Source document »
--

Great article Michael and you are so right about ignorance being the cause of many problems with cats.
The grammar and spelling of Sabrina is typical of a person who obviously knows nothing about how to care for a cat. The chances are high that the poor cat is declawed as she is the type of 'owner' who will think it's a good thing.
Not a thought that cats come with claws because they need claws.
I've said for many years that anyone wanting a cat (or any other pet) should be made to pass a competence test before being allowed to have one in their home.
Sadly this is never likely to happen as animals lives are of such little value to a lot of people and their welfare way down the priority list.
Our friend/neighbour has 15 cats and no litter box problems as we ensure there are plenty of litter trays, in private places and that they are kept clean.

Kattaddorra signature Ruth

Mar 27, 2010 Quality of litter and tray
by: Finn Frode, Denmark

Avoiding urine odor has a lot to do with the quality of the cat litter. Some of the cheapest brands don't absorb the urine at all, but leaves a pool in the bottom of the tray.

--

Items from a dataset
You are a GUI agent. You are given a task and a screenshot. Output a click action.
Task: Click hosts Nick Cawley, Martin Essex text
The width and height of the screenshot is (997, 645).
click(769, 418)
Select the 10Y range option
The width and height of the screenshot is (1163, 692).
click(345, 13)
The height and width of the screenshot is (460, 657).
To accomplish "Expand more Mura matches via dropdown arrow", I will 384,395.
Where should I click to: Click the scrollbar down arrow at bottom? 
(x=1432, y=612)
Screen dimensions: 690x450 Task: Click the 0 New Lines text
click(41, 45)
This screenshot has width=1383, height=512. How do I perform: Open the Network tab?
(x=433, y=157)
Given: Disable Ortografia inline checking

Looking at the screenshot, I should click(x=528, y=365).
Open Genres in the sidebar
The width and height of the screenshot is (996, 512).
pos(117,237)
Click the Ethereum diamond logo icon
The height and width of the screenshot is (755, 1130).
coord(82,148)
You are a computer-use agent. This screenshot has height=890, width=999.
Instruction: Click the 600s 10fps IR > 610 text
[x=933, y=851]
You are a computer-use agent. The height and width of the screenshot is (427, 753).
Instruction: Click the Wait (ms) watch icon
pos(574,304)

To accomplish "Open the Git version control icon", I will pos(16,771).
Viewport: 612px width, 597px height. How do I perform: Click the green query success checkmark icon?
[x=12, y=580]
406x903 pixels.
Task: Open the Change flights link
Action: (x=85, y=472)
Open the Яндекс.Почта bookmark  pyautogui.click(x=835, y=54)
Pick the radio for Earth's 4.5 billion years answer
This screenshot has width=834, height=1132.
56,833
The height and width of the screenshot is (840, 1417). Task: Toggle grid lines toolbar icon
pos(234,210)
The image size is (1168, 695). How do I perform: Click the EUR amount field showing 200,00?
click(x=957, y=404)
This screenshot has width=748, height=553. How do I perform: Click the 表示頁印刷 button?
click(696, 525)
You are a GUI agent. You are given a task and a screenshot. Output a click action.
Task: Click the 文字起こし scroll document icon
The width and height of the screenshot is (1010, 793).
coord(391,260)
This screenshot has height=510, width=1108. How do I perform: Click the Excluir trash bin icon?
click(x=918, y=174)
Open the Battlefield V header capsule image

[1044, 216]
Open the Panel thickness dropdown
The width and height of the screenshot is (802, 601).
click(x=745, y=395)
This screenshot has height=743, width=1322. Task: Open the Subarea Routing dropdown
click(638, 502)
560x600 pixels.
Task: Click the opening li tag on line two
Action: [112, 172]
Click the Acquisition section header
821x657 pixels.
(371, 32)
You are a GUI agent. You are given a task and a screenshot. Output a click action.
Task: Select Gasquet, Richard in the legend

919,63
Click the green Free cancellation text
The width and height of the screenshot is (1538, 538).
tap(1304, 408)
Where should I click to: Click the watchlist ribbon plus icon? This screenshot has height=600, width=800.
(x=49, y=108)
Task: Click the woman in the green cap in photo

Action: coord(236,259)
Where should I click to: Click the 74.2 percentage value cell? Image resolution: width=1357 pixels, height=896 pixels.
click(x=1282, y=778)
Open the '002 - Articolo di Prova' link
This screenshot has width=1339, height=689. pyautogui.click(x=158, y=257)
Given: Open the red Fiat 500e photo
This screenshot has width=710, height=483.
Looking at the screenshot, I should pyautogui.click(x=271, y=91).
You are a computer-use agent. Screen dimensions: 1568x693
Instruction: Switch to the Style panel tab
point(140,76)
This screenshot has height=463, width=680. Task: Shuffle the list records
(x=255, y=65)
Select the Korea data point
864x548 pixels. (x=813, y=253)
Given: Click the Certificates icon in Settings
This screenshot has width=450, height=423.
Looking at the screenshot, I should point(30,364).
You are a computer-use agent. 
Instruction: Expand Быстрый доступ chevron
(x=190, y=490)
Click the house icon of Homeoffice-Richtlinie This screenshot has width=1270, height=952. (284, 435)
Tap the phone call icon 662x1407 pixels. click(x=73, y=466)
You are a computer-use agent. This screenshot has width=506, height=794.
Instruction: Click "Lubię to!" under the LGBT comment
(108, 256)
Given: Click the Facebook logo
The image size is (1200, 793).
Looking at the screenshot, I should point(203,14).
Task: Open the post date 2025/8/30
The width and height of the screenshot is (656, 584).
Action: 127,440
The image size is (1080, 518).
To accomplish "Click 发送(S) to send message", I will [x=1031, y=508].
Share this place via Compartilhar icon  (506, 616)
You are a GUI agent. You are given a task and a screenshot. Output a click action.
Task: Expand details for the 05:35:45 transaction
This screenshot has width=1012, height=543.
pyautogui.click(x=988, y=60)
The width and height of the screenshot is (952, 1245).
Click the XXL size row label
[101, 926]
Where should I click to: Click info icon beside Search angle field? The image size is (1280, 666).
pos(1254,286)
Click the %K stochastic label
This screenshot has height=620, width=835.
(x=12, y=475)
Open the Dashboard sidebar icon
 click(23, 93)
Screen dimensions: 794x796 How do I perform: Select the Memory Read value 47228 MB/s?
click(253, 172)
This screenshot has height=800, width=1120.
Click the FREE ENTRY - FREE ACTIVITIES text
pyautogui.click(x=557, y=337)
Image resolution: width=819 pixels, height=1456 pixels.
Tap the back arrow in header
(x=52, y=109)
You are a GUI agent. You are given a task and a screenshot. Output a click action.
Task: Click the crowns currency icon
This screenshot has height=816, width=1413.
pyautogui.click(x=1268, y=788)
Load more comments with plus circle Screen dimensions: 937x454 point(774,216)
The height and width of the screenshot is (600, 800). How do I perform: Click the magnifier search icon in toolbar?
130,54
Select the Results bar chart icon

--

Exercise instructions » In the cat-care comments, what happens with some of the cheapest cat litter brands?

Answer for this exercise » They don't absorb the urine at all, leaving a pool in the bottom of the tray.